EXTRACT:
Surge in number of ‘DIY litigants’

On September 27, 2014, in News, by Site Admin

KawaleyA surge in the number of people representing themselves in court has caused new challenges for the judicial system.

Chief Justice, Ian Kawaley, told The Royal Gazette that the new phenomenon meant judges had to play an even more active role in hearings to ensure the unrepresented litigants understood the legal process.

The rise of so called DIY-litigants might also cause the perception of unfairness, when there is none, where individuals do not understand the legal basis for a decision, the Chief Justice added.

Mr Kawaley said there had been a ‘marked increase’ in there number of cases with litigants in person.

He added: “In terms of local civil cases, the most obvious increase over the last year has been in mortgage repossession cases. Close behind have been local company liquidations and general debt collection proceedings.

“The extent to which the Court is involved in the execution of judgment process has also steadily increased over the last several years.

“Linked to this has been a marked increase in the number of cases with litigants in person, a phenomenon which in Bermuda and elsewhere creates new challenges in terms of civil case management.

DATA SECTION:
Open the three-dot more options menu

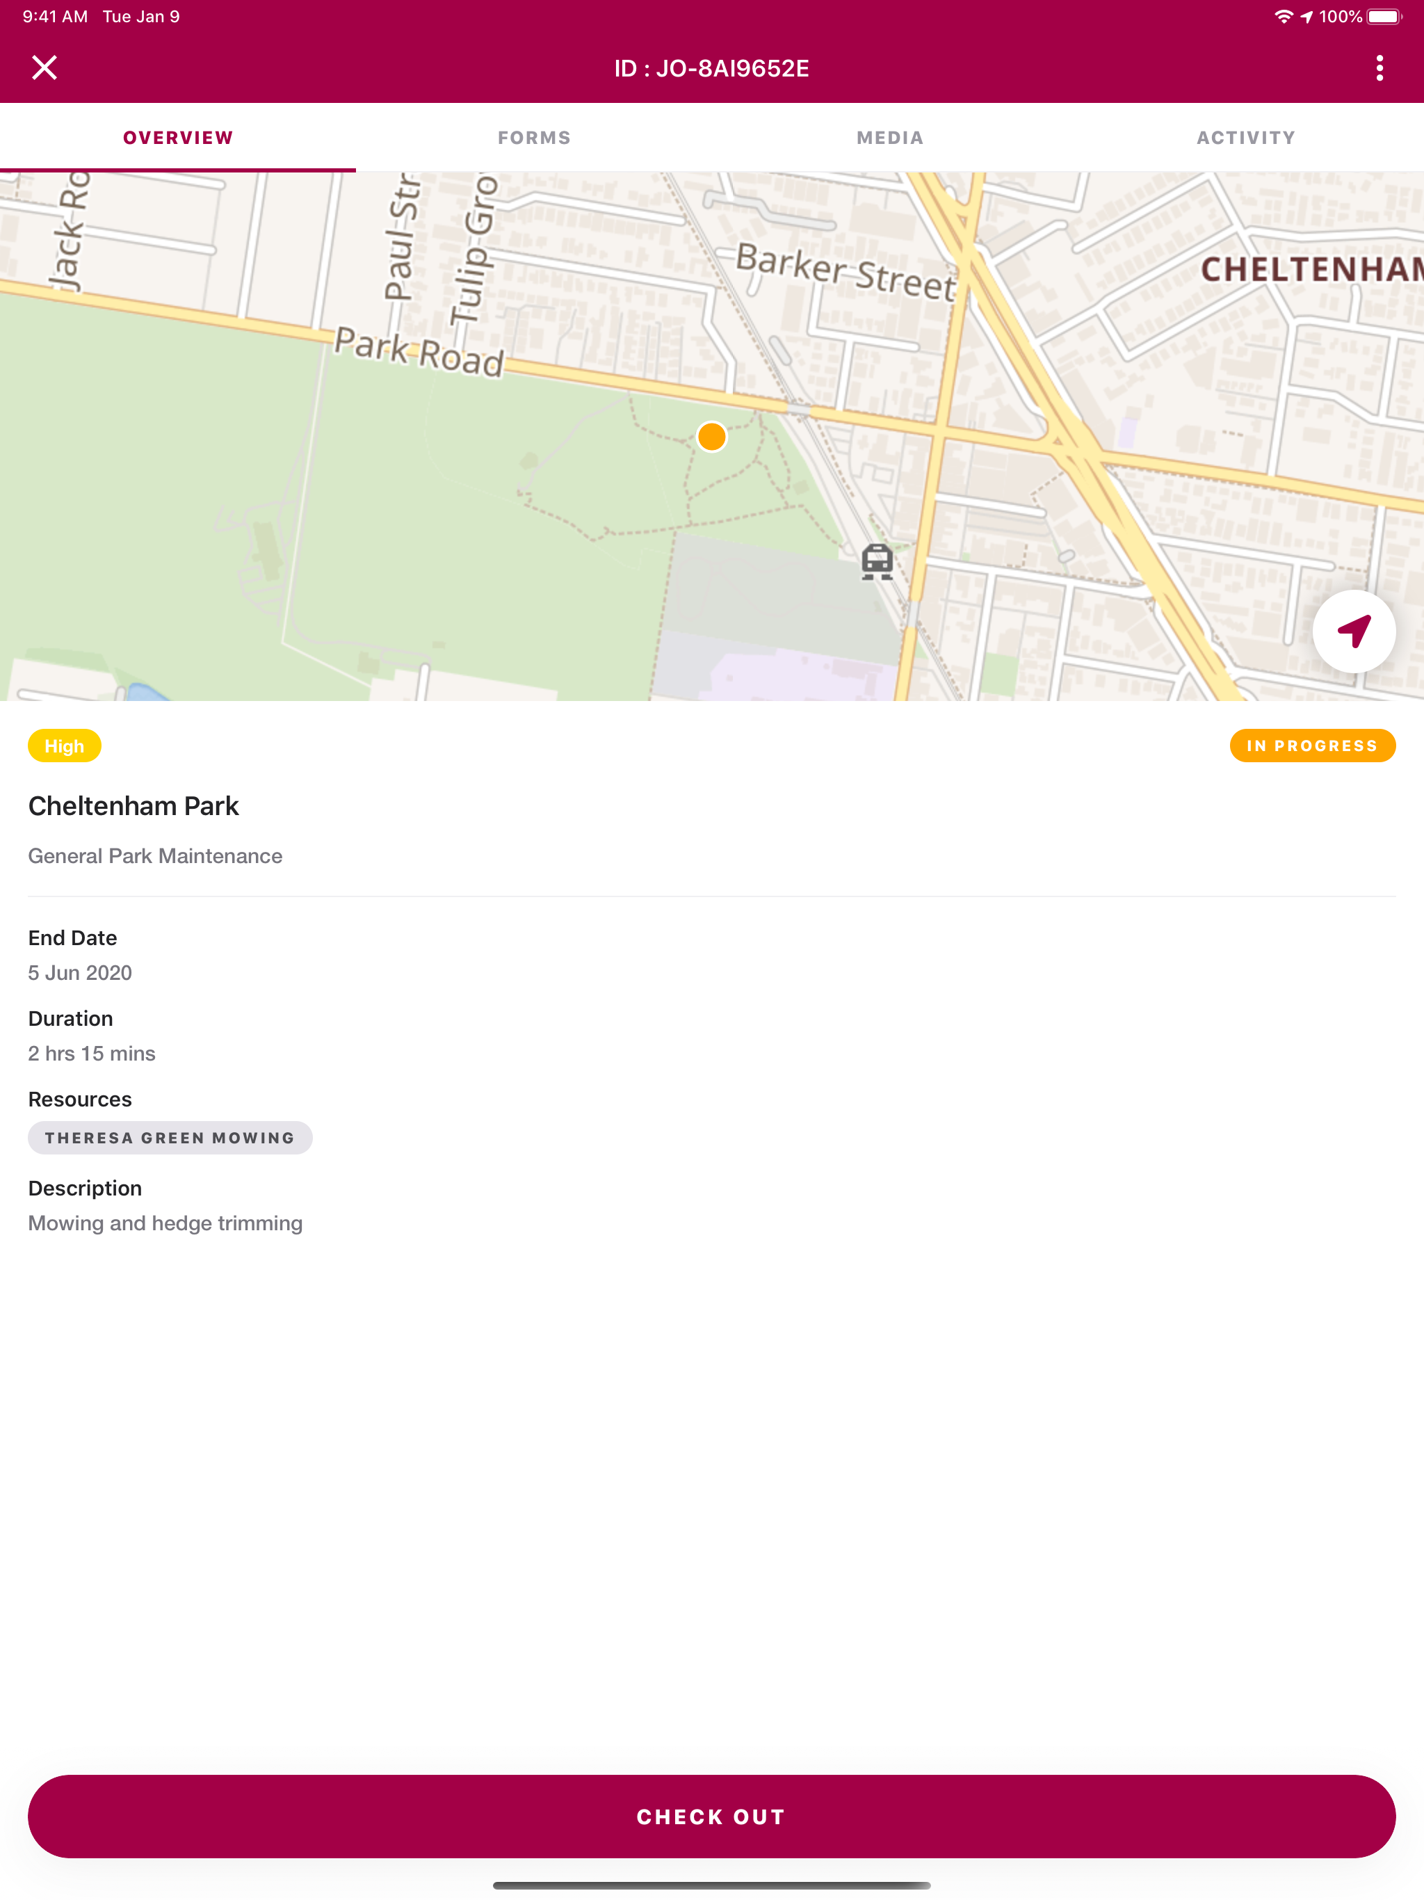click(1379, 68)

EXERCISE INSTRUCTIONS:
**a)** In the article on DIY litigants, which kind of local civil case showed the most obvious increase over the last year?
**b)** Reproduce the passage of the article on DIY litigants between "KawaleyA surge in" and "Chief Justice added.", inclusive.

THE RESPONSES:
**a)** Mortgage repossession cases.

**b)**
KawaleyA surge in the number of people representing themselves in court has caused new challenges for the judicial system.

Chief Justice, Ian Kawaley, told The Royal Gazette that the new phenomenon meant judges had to play an even more active role in hearings to ensure the unrepresented litigants understood the legal process.

The rise of so called DIY-litigants might also cause the perception of unfairness, when there is none, where individuals do not understand the legal basis for a decision, the Chief Justice added.